Recorded data
------------------------

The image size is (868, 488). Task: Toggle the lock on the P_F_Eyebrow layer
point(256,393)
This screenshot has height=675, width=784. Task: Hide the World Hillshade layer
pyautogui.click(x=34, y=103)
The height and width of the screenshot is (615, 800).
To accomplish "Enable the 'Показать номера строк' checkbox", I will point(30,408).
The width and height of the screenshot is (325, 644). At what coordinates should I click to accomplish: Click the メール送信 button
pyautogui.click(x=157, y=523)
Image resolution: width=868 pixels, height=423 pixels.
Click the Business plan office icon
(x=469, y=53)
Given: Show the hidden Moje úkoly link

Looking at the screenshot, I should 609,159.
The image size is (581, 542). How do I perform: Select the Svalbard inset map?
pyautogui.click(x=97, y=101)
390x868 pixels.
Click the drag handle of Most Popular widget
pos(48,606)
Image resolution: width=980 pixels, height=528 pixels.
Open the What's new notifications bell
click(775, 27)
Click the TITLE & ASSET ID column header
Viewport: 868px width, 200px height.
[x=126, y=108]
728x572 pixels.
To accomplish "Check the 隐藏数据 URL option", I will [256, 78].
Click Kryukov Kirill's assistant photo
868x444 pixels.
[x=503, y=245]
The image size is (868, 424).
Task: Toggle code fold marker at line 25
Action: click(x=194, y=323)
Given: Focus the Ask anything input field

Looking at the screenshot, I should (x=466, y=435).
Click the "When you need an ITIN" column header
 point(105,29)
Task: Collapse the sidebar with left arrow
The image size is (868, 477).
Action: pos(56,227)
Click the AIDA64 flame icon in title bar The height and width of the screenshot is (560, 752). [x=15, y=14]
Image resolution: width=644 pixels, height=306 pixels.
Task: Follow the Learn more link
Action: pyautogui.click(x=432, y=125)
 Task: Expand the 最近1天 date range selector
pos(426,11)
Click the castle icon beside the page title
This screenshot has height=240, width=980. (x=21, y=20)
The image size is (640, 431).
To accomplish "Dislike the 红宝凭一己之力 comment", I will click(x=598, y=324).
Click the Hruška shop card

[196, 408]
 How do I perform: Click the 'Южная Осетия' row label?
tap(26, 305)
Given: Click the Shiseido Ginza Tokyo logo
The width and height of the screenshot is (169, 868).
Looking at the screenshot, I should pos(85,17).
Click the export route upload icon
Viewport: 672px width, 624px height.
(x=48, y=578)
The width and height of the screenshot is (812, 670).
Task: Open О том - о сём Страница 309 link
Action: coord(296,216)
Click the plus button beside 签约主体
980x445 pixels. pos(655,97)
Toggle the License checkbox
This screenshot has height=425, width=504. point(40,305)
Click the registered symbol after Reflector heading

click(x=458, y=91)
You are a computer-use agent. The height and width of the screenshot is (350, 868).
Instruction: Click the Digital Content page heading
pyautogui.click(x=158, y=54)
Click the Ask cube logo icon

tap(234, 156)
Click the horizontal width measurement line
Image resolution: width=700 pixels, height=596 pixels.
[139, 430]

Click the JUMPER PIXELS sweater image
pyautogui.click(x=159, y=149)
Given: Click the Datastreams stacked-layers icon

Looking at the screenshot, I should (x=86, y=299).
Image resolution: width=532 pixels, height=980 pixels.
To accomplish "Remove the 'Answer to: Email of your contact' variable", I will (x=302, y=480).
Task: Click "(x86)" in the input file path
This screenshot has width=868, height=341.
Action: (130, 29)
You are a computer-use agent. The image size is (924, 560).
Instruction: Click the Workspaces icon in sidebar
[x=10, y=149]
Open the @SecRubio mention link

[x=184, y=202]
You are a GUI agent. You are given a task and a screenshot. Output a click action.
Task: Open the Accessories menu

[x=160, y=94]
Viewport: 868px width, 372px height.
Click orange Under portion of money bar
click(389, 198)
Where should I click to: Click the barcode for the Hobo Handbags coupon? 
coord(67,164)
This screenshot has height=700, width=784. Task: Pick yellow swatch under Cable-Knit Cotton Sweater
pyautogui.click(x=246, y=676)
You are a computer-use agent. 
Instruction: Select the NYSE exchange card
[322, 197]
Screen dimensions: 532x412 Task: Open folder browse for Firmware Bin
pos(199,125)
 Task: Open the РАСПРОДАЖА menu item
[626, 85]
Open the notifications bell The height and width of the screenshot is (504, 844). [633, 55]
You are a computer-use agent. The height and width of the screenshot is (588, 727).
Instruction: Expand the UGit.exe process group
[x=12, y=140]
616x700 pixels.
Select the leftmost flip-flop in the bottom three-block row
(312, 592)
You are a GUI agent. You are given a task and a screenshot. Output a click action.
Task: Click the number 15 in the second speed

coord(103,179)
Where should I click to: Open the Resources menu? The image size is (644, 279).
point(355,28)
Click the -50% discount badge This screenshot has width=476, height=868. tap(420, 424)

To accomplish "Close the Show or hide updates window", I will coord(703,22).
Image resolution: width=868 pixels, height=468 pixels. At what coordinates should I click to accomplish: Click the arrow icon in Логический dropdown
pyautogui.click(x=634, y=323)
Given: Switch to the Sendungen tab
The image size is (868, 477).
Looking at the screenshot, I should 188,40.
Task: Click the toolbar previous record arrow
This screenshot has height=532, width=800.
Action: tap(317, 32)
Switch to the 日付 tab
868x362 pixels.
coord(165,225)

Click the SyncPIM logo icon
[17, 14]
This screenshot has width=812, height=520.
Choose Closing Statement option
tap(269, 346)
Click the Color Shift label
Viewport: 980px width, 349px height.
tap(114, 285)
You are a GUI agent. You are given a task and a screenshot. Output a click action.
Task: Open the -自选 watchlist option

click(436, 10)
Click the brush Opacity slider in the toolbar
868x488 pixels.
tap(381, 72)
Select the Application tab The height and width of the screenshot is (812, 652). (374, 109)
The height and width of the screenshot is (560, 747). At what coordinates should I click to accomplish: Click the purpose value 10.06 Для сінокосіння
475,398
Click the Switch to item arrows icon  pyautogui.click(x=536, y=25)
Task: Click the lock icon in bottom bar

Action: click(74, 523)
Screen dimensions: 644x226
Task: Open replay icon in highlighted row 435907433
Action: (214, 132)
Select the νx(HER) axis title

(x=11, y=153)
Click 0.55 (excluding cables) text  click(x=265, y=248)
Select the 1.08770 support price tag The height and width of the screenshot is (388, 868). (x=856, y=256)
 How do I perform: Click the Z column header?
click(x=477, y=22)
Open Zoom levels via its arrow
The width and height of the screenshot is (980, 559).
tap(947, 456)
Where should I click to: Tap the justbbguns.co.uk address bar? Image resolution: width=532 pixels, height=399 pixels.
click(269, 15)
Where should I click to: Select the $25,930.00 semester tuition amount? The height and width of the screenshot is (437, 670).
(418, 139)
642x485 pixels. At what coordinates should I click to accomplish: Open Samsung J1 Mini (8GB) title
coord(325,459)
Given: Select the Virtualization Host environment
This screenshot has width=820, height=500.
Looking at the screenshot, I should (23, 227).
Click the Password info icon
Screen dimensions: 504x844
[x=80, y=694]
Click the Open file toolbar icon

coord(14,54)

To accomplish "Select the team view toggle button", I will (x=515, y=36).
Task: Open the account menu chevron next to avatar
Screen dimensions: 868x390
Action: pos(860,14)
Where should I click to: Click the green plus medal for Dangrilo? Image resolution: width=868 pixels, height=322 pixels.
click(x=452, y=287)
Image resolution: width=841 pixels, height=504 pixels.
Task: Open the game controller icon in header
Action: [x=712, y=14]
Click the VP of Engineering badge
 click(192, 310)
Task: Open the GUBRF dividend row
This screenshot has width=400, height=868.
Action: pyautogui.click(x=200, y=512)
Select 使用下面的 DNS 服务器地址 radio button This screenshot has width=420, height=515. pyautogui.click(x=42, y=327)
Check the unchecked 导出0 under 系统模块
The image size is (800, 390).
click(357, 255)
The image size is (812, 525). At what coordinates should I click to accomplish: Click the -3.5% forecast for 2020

------------------------

WHAT YOU SHOULD DO: Type the data out again, exactly.

TASK ANSWER:
The image size is (868, 488). Task: Toggle the lock on the P_F_Eyebrow layer
point(256,393)
This screenshot has height=675, width=784. Task: Hide the World Hillshade layer
pyautogui.click(x=34, y=103)
The height and width of the screenshot is (615, 800).
To accomplish "Enable the 'Показать номера строк' checkbox", I will point(30,408).
The width and height of the screenshot is (325, 644). At what coordinates should I click to accomplish: Click the メール送信 button
pyautogui.click(x=157, y=523)
Image resolution: width=868 pixels, height=423 pixels.
Click the Business plan office icon
(x=469, y=53)
Given: Show the hidden Moje úkoly link

Looking at the screenshot, I should 609,159.
The image size is (581, 542). How do I perform: Select the Svalbard inset map?
pyautogui.click(x=97, y=101)
390x868 pixels.
Click the drag handle of Most Popular widget
pos(48,606)
Image resolution: width=980 pixels, height=528 pixels.
Open the What's new notifications bell
click(775, 27)
Click the TITLE & ASSET ID column header
Viewport: 868px width, 200px height.
[x=126, y=108]
728x572 pixels.
To accomplish "Check the 隐藏数据 URL option", I will [256, 78].
Click Kryukov Kirill's assistant photo
868x444 pixels.
[x=503, y=245]
The image size is (868, 424).
Task: Toggle code fold marker at line 25
Action: click(x=194, y=323)
Given: Focus the Ask anything input field

Looking at the screenshot, I should (x=466, y=435).
Click the "When you need an ITIN" column header
 point(105,29)
Task: Collapse the sidebar with left arrow
The image size is (868, 477).
Action: pos(56,227)
Click the AIDA64 flame icon in title bar The height and width of the screenshot is (560, 752). [x=15, y=14]
Image resolution: width=644 pixels, height=306 pixels.
Task: Follow the Learn more link
Action: pyautogui.click(x=432, y=125)
 Task: Expand the 最近1天 date range selector
pos(426,11)
Click the castle icon beside the page title
This screenshot has height=240, width=980. (x=21, y=20)
The image size is (640, 431).
To accomplish "Dislike the 红宝凭一己之力 comment", I will click(x=598, y=324).
Click the Hruška shop card

[196, 408]
 How do I perform: Click the 'Южная Осетия' row label?
tap(26, 305)
Given: Click the Shiseido Ginza Tokyo logo
The width and height of the screenshot is (169, 868).
Looking at the screenshot, I should pos(85,17).
Click the export route upload icon
Viewport: 672px width, 624px height.
(x=48, y=578)
The width and height of the screenshot is (812, 670).
Task: Open О том - о сём Страница 309 link
Action: coord(296,216)
Click the plus button beside 签约主体
980x445 pixels. pos(655,97)
Toggle the License checkbox
This screenshot has height=425, width=504. point(40,305)
Click the registered symbol after Reflector heading

click(x=458, y=91)
You are a computer-use agent. The height and width of the screenshot is (350, 868).
Instruction: Click the Digital Content page heading
pyautogui.click(x=158, y=54)
Click the Ask cube logo icon

tap(234, 156)
Click the horizontal width measurement line
Image resolution: width=700 pixels, height=596 pixels.
[139, 430]

Click the JUMPER PIXELS sweater image
pyautogui.click(x=159, y=149)
Given: Click the Datastreams stacked-layers icon

Looking at the screenshot, I should (x=86, y=299).
Image resolution: width=532 pixels, height=980 pixels.
To accomplish "Remove the 'Answer to: Email of your contact' variable", I will (x=302, y=480).
Task: Click "(x86)" in the input file path
This screenshot has width=868, height=341.
Action: (130, 29)
You are a computer-use agent. The image size is (924, 560).
Instruction: Click the Workspaces icon in sidebar
[x=10, y=149]
Open the @SecRubio mention link

[x=184, y=202]
You are a GUI agent. You are given a task and a screenshot. Output a click action.
Task: Open the Accessories menu

[x=160, y=94]
Viewport: 868px width, 372px height.
Click orange Under portion of money bar
click(389, 198)
Where should I click to: Click the barcode for the Hobo Handbags coupon? 
coord(67,164)
This screenshot has height=700, width=784. Task: Pick yellow swatch under Cable-Knit Cotton Sweater
pyautogui.click(x=246, y=676)
You are a computer-use agent. 
Instruction: Select the NYSE exchange card
[322, 197]
Screen dimensions: 532x412 Task: Open folder browse for Firmware Bin
pos(199,125)
 Task: Open the РАСПРОДАЖА menu item
[626, 85]
Open the notifications bell The height and width of the screenshot is (504, 844). [633, 55]
You are a computer-use agent. The height and width of the screenshot is (588, 727).
Instruction: Expand the UGit.exe process group
[x=12, y=140]
616x700 pixels.
Select the leftmost flip-flop in the bottom three-block row
(312, 592)
You are a GUI agent. You are given a task and a screenshot. Output a click action.
Task: Click the number 15 in the second speed

coord(103,179)
Where should I click to: Open the Resources menu? The image size is (644, 279).
point(355,28)
Click the -50% discount badge This screenshot has width=476, height=868. tap(420, 424)

To accomplish "Close the Show or hide updates window", I will coord(703,22).
Image resolution: width=868 pixels, height=468 pixels. At what coordinates should I click to accomplish: Click the arrow icon in Логический dropdown
pyautogui.click(x=634, y=323)
Given: Switch to the Sendungen tab
The image size is (868, 477).
Looking at the screenshot, I should 188,40.
Task: Click the toolbar previous record arrow
This screenshot has height=532, width=800.
Action: tap(317, 32)
Switch to the 日付 tab
868x362 pixels.
coord(165,225)

Click the SyncPIM logo icon
[17, 14]
This screenshot has width=812, height=520.
Choose Closing Statement option
tap(269, 346)
Click the Color Shift label
Viewport: 980px width, 349px height.
tap(114, 285)
You are a GUI agent. You are given a task and a screenshot. Output a click action.
Task: Open the -自选 watchlist option

click(436, 10)
Click the brush Opacity slider in the toolbar
868x488 pixels.
tap(381, 72)
Select the Application tab The height and width of the screenshot is (812, 652). (374, 109)
The height and width of the screenshot is (560, 747). At what coordinates should I click to accomplish: Click the purpose value 10.06 Для сінокосіння
475,398
Click the Switch to item arrows icon  pyautogui.click(x=536, y=25)
Task: Click the lock icon in bottom bar

Action: click(74, 523)
Screen dimensions: 644x226
Task: Open replay icon in highlighted row 435907433
Action: (214, 132)
Select the νx(HER) axis title

(x=11, y=153)
Click 0.55 (excluding cables) text  click(x=265, y=248)
Select the 1.08770 support price tag The height and width of the screenshot is (388, 868). (x=856, y=256)
 How do I perform: Click the Z column header?
click(x=477, y=22)
Open Zoom levels via its arrow
The width and height of the screenshot is (980, 559).
tap(947, 456)
Where should I click to: Tap the justbbguns.co.uk address bar? Image resolution: width=532 pixels, height=399 pixels.
click(269, 15)
Where should I click to: Select the $25,930.00 semester tuition amount? The height and width of the screenshot is (437, 670).
(418, 139)
642x485 pixels. At what coordinates should I click to accomplish: Open Samsung J1 Mini (8GB) title
coord(325,459)
Given: Select the Virtualization Host environment
This screenshot has width=820, height=500.
Looking at the screenshot, I should (23, 227).
Click the Password info icon
Screen dimensions: 504x844
[x=80, y=694]
Click the Open file toolbar icon

coord(14,54)

To accomplish "Select the team view toggle button", I will (x=515, y=36).
Task: Open the account menu chevron next to avatar
Screen dimensions: 868x390
Action: pos(860,14)
Where should I click to: Click the green plus medal for Dangrilo? Image resolution: width=868 pixels, height=322 pixels.
click(x=452, y=287)
Image resolution: width=841 pixels, height=504 pixels.
Task: Open the game controller icon in header
Action: [x=712, y=14]
Click the VP of Engineering badge
 click(192, 310)
Task: Open the GUBRF dividend row
This screenshot has width=400, height=868.
Action: pyautogui.click(x=200, y=512)
Select 使用下面的 DNS 服务器地址 radio button This screenshot has width=420, height=515. pyautogui.click(x=42, y=327)
Check the unchecked 导出0 under 系统模块
The image size is (800, 390).
click(357, 255)
The image size is (812, 525). At what coordinates should I click to accomplish: Click the -3.5% forecast for 2020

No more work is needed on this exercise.